### Short task 1
According to the text on digital financial inclusion, what does the G20 Global Partnership for Financial Inclusion's white paper identify as one of the key challenges supervisors face in carrying out their mandate?
### Short task 2
Translate this sentence from the text on digital financial inclusion into Spanish: "The world of digital financial inclusion is growing at a fast pace — much faster than capacity and resources to tackle it from a regulatory and supervisory standpoint."
### Short task 3
Rewrite the text on digital financial inclusion from "Regulatory and supervisory authorities" up to and including "and supervisory standpoint.", putting "digitalization" in place of "digitization".

### Article
++++++
Regulatory and supervisory authorities overseeing financial service providers face significant challenges emerging from the digitization of financial services. The world of digital financial inclusion is growing at a fast pace — much faster than capacity and resources to tackle it from a regulatory and supervisory standpoint.

Serious man, Tanzania
Photo by Scott Wallace, World Bank, CC BY-NC-ND 2.0

The G20 Global Partnership for Financial Inclusion’s recently published white paper acknowledges that lack of supervisory capacity is one of the key challenges to carrying out their mandate effectively. The use of digital technology exacerbates this challenge, as supervisors face issues such as:

  • Emerging new risks triggered by the use of digital technology as a primary delivery mechanism
  • The use by banks and nonbanks of agents as channels to deliver in-person advice and services
  • Licensing and supervision of new types of service providers, including FinTech start-ups;
  • Protection of previously unserved and underserved customers
  • Cooperation with an increasing number of stakeholders
  • Regulators and supervisors are looking for ways to improve their capacity despite the absence of sufficient resources and scattered international guidance.
++++++
### Provided data
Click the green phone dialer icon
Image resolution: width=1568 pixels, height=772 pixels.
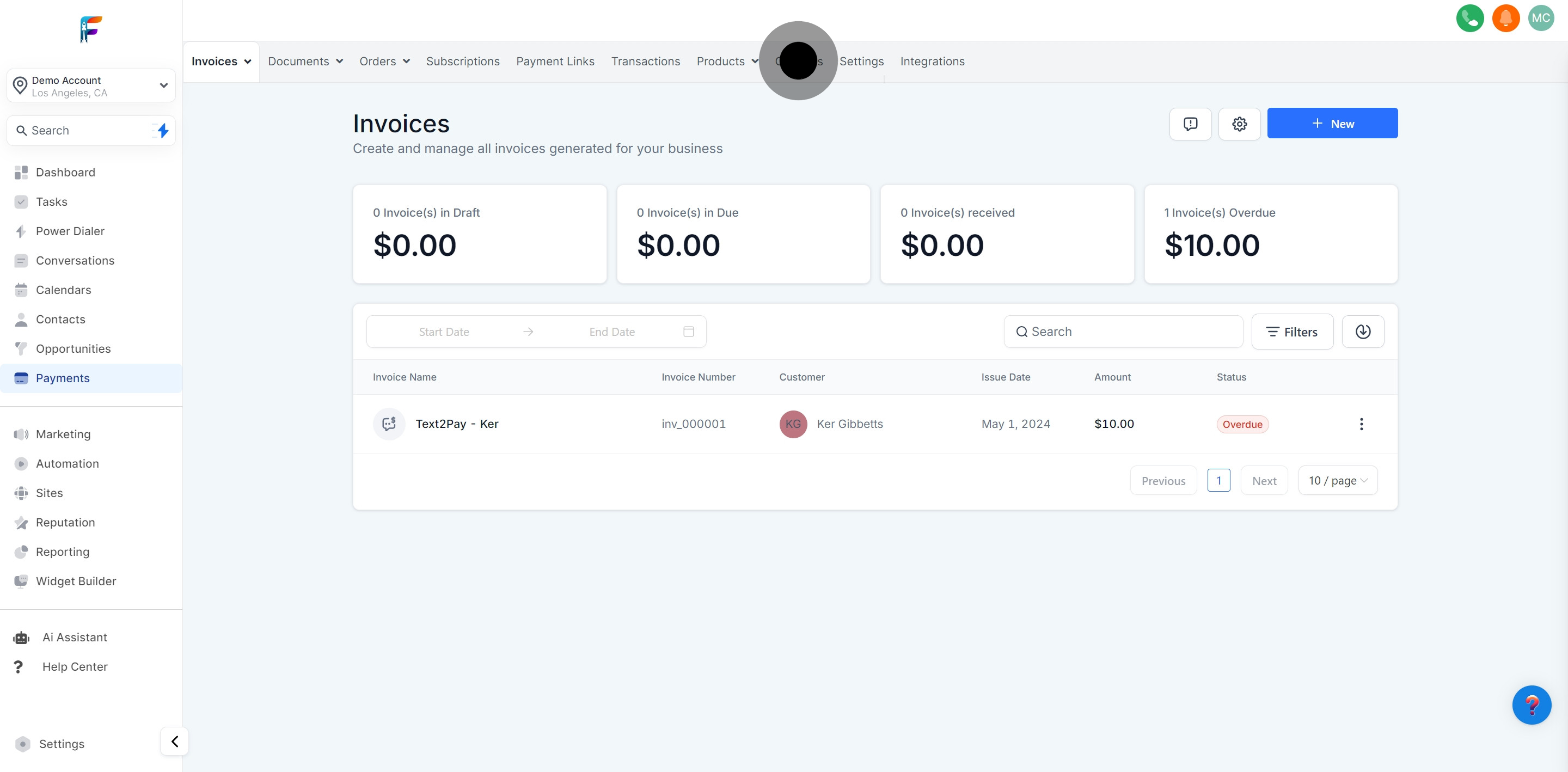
++++++
### Complete answer 1
It identifies a lack of supervisory capacity.

### Complete answer 2
El mundo de la inclusión financiera digital está creciendo a un ritmo acelerado, mucho más rápido que la capacidad y los recursos para abordarlo desde el punto de vista regulatorio y de supervisión.

### Complete answer 3
Regulatory and supervisory authorities overseeing financial service providers face significant challenges emerging from the digitalization of financial services. The world of digital financial inclusion is growing at a fast pace — much faster than capacity and resources to tackle it from a regulatory and supervisory standpoint.